Zhu Bin, Zheng Feng, Liu Ning, Zhu Ming-Hui, Xie Jun, Ye Ji-Ru, Zhang Jun, Jiang Dan-Qian, Yang Chun, Jiang Yong
Department of Critical Care Medicine, Third Affiliated Hospital of Soochow University, Changzhou, China (mainland).
Department of Pathology, Third Affiliated Hospital of Soochow University, Changzhou, China (mainland).
Med Sci Monit. 2014 Sep 26;20:1728-34. doi: 10.12659/MSM.891272.

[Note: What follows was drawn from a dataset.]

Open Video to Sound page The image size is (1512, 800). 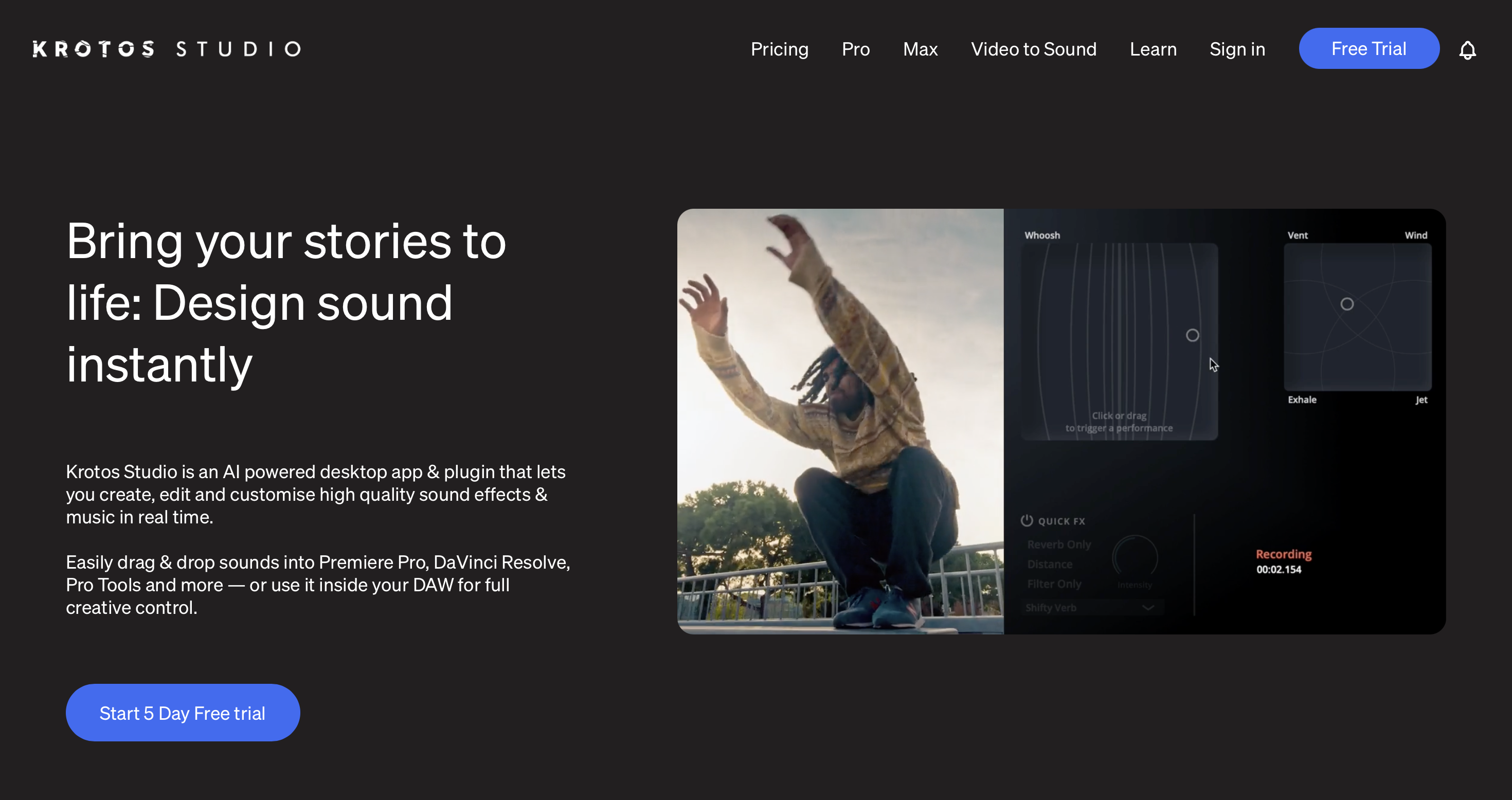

The complexity of multiple-item criteria in acute respiratory distress syndrome (ARDS) often causes inconvenience for physicians in the management of patients with severe acute pancreatitis (SAP). We evaluated whether serum SP-A levels in the presence of diffuse alveolar damage (DAD) can be qualitatively assessed for diagnosis of SAP-induced ARDS.
Eighty rats were randomly divided into 2 groups (n=40 each) - the sham-operated (SO) group and the SAP group - and then randomly subdivided into 4 subgroups in a time-course manner. Furthermore, rats in the SAP group were subdivided into the SAP induced-ARDS group (ARDS group) and the SAP without ARDS group (non-ARDS group) according to the diagnostic standard of ARDS. The diagnostic cut-off values of SP-A for SAP-induced ARDS were determined by the receiver operating characteristic curve (ROC).
Serum SP-A levels in Baseline, SO group, SAP group, ARDS group, and non-ARDS group were 43.15±14.29, 51.91±16.99, 193.4±35.37, 198.0+29.73, and 185.7±43.21 ug/ml, respectively. The best cut-off value for the serum SP-A level for the diagnosis of SAP-induced ARDS was 150 ug/ml and the area under the ROC curve of SP-A was 0.88. The sensitivity, specificity, positive predictive value, negative predictive value, and accuracy of SP-A in the diagnosis of SAP-induced ARDS were 100.0%, 81.8%, 71.4%, 100.0%, and 87.5%, respectively.
Serum SP-A levels may allow the detection of SAP-induced ARDS and may help to support the clinical diagnosis of ARDS. The optimal serum SP-A cut-off value to discriminate SAP-induced ARDS and other groups (SO group and non-ARDS group) is around 150 ug/ml.
急性呼吸窘迫综合征(ARDS)多项标准的复杂性常常给医生管理重症急性胰腺炎(SAP)患者带来不便。我们评估了在存在弥漫性肺泡损伤(DAD)的情况下,血清表面活性蛋白A(SP-A)水平能否用于定性评估SAP诱发的ARDS。
80只大鼠随机分为2组(每组n = 40)——假手术(SO)组和SAP组,然后按时间进程随机再分为4个亚组。此外,根据ARDS的诊断标准,将SAP组大鼠分为SAP诱发的ARDS组(ARDS组)和无ARDS的SAP组(非ARDS组)。通过受试者操作特征曲线(ROC)确定SP-A对SAP诱发的ARDS的诊断临界值。
基线时、SO组、SAP组、ARDS组和非ARDS组的血清SP-A水平分别为43.15±14.29、51.91±16.99、193.4±35.37、198.0 + 29.73和185.7±43.21 μg/ml。诊断SAP诱发的ARDS的血清SP-A水平的最佳临界值为150 μg/ml,SP-A的ROC曲线下面积为0.88。SP-A诊断SAP诱发的ARDS的敏感性、特异性、阳性预测值、阴性预测值和准确性分别为100.0%﹑81.8%﹑71.4%﹑100.0%和87.5%。
血清SP-A水平可能有助于检测SAP诱发的ARDS,并有助于支持ARDS的临床诊断。区分SAP诱发的ARDS与其他组(SO组和非ARDS组)的最佳血清SP-A临界值约为150 μg/ml。